15/10/2009 - Bocciatura Lodo Alfano (evaristo tocci)

Complimenti a Vignali per aver scovato le lucide ed attualissime previsioni di Calamndrei .Sarebbe utile portare le argomentazioni in Parlamento quale base per una riforma seria e condivisa del sistema.

 
15/10/2009 - Capperi! (Francesco Giuseppe Pianori)

Non ero assolutamente a conoscenza di questo fatto. Non sono un giurista e neppure un costituzionalista; ma, istintivamente, ho sempre capito che se la sovranità appartiene al popolo, come recita chiaramente la Carta Costituzionale all'art. 1, questo è il discrimine reale di ogni legge. Ora appare chiaro che non siamo più nella Repubblica democratica (popolo sovrano) voluta dai Padri Costituenti. Forse non lo siamo mai stati; ma almeno finora una serie di pesi e contrappesi aveva impedito la conquista del potere di alcuni, secondo il modello gramsciano. Poveri noi! Povero popolo italiano! E io che mi ritenevo fortunato a non essere nato nel periodo fascista come mio padre o sotto De Pretis come mio nonno! Grazie, per questo prezioso documento, Raffaello.

 
15/10/2009 - Presto ch'è tardi (Adriano Ferro)

"Occorrerebbe che il Parlamento riflettesse...". Non c'è dubbio.
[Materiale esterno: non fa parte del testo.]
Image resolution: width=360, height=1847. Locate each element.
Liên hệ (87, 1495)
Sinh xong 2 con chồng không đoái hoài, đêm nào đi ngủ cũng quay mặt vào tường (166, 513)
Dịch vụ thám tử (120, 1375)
Ma non è troppo tardi? Il cancro non è già in metastasi?

 
15/10/2009 - la corte costituzionale e la magistratura (antonio petrina)

Se ben ricordo, dai passati anni universitari catanesi, il giurista Calamandrei scrisse un libro intitolato "Elogio di un giudice da parte di un avvocato" , a testimonianza del grande rispetto per questa figura quasi sacerdotale, come accennava anche sul Corsera del 14 ottobre l'on. Bongiorno a proposito delle prospettive di riforma dell'ordinamento giudiziario.